Once the infrared spectrum of an ingredient is measured, it is then compared to a reference set of known good ingredients. It is important that the reference spectrum or spectra are measured with ingredients or materials that are known to be good (or pure)—otherwise the measurements will only represent lot-to-lot variation. The comparative analysis can assist lab personnel in gaining valuable information—such as whether the correct ingredient was received, whether the ingredient was adulterated or replaced for dishonest gain, or whether the product is of acceptable quality for use. The use of comparative algorithms for ingredient identification also decreases subjectivity by reducing the need for visual inspection and interpretation of the measured spectrum.

Correlation is perhaps the most widely used algorithm for material identification with infrared spectroscopy and has been utilized with infrared spectra for identification purposes at least as early as the 1970s.2 When using this approach, the correlation coefficient is calculated between the spectrum of the test sample and each spectrum of the known good set. Calculated values will range from 0, which represents absolutely no match (wrong or unexpected material), to 1, representing a perfect match. These values are typically sorted from highest to lowest, and the material is accepted or rejected based on whether the calculated correlation lies above or below an identified threshold. Due to the one-to-one nature of this comparison, it is best suited to identification of materials that have little or no expected variability. For example, Figure 2 shows an overlay of a mid-infrared spectrum of an ingredient compared to a spectrum of sucrose. The correlation calculated between the two spectra is 0.998, so the incoming ingredient is determined to be sucrose. Figure 3 shows an overlay of the same mid-infrared spectrum of sucrose with a spectrum of citric acid. Notable differences are observed between the two spectra, and a significant change in the correlation is observed, with a coefficient of 0.040 calculated between the two spectra. The citric acid sample would not pass as sucrose with the measurement and algorithm settings used in this example.

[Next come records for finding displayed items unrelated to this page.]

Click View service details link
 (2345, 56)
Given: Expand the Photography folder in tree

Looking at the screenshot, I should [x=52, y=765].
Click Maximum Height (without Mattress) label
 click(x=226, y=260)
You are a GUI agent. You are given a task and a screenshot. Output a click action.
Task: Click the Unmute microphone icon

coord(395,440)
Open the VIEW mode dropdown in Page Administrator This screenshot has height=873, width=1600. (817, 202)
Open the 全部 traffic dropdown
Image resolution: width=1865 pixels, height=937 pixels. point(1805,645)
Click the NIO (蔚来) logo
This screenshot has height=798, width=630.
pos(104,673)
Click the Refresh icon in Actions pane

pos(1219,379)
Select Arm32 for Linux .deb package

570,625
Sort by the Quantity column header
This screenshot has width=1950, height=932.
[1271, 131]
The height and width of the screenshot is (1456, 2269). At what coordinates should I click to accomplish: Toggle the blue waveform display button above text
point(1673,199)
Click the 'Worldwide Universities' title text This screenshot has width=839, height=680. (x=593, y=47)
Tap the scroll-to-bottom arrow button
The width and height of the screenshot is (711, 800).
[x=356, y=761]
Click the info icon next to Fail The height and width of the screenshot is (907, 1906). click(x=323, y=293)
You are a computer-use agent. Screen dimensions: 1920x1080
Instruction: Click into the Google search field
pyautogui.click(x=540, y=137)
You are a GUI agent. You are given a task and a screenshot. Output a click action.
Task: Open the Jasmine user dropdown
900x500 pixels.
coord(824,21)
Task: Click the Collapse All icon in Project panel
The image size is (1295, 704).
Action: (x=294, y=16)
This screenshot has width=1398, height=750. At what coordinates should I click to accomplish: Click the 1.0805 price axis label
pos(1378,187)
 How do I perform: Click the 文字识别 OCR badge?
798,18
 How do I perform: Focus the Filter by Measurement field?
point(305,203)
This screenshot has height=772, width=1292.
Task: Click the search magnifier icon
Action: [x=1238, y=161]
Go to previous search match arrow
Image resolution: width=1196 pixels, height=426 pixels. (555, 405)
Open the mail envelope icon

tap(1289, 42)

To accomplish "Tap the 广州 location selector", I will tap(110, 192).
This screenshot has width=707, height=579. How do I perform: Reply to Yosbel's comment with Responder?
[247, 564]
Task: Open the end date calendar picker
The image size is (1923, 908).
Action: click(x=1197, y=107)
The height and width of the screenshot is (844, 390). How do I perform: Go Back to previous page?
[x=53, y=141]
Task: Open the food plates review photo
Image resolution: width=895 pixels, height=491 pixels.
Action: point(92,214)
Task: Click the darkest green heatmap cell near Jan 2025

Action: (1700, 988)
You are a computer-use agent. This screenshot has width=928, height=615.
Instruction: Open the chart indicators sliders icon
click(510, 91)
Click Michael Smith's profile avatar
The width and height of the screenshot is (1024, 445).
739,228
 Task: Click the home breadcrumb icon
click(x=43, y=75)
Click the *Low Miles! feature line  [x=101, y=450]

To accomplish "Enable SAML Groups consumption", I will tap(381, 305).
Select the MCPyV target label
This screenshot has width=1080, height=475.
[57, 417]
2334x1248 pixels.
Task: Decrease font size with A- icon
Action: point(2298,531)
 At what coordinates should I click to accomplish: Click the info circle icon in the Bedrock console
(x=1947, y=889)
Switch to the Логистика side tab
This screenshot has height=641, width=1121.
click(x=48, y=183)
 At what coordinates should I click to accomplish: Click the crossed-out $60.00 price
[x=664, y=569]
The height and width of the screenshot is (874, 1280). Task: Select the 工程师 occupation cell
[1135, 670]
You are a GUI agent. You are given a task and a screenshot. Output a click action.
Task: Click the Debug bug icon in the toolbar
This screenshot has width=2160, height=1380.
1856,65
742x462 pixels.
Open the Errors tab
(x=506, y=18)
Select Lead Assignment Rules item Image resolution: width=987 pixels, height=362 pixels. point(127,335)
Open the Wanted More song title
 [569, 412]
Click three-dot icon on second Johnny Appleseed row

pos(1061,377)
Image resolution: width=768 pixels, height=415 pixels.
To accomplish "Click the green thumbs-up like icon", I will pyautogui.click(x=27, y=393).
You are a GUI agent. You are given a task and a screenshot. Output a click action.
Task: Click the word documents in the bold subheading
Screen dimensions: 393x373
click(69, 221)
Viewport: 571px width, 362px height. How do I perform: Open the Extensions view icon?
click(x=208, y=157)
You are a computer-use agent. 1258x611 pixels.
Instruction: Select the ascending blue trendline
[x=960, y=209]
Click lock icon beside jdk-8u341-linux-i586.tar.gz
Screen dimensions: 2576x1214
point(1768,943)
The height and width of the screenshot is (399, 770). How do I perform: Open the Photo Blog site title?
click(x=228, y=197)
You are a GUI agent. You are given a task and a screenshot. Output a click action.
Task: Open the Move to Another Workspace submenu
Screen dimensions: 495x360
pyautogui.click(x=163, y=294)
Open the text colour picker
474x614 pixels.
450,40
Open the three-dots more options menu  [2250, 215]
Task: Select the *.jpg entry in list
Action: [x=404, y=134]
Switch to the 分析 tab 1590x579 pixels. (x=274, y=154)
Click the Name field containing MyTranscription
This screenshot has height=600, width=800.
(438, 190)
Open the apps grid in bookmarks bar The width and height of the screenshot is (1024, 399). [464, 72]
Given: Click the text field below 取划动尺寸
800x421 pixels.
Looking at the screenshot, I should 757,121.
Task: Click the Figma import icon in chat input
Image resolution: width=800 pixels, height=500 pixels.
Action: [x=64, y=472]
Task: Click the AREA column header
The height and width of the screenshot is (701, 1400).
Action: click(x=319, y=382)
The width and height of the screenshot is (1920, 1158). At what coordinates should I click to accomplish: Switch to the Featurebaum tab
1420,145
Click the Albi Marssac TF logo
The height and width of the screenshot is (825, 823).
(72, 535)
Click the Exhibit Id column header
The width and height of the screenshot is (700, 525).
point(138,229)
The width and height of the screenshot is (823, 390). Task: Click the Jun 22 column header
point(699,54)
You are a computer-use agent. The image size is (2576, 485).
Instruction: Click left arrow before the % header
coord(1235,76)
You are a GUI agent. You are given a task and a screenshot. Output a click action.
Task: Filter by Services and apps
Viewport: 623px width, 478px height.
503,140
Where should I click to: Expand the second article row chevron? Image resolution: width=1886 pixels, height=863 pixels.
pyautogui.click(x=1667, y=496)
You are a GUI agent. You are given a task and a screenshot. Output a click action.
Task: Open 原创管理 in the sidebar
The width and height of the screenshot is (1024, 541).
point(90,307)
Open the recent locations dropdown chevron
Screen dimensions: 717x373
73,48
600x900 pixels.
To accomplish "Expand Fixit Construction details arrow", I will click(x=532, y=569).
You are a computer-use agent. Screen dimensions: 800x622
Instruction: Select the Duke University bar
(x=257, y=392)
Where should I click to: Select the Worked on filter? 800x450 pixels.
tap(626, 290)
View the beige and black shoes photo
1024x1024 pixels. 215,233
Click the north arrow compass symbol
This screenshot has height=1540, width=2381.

Mid-infrared spectrum, sucrose
Figure 2. An overlay of the mid-infrared spectrum of sucrose and a spectrum of a different sample of sucrose.
Mid-infrared spectrium, sucrose, citric acid
Figure 3: An overlay of the mid-infrared spectrum of sucrose and a spectrum of citric acid.

When testing samples with modest or high natural variability, acceptable materials can produce a wider range of infrared spectral features, which result in a correspondingly broad range of calculated correlation values. The spread in correlation values could be of concern as it may lead to modification of algorithm parameters or procedures to “work around” this variation. Resulting compromises can increase the potential for false positives, meaning the incorrect ingredient or adulterated material might be judged as passing. Multivariate algorithms provide a robust means for evaluating ingredient identity for samples with high natural variability.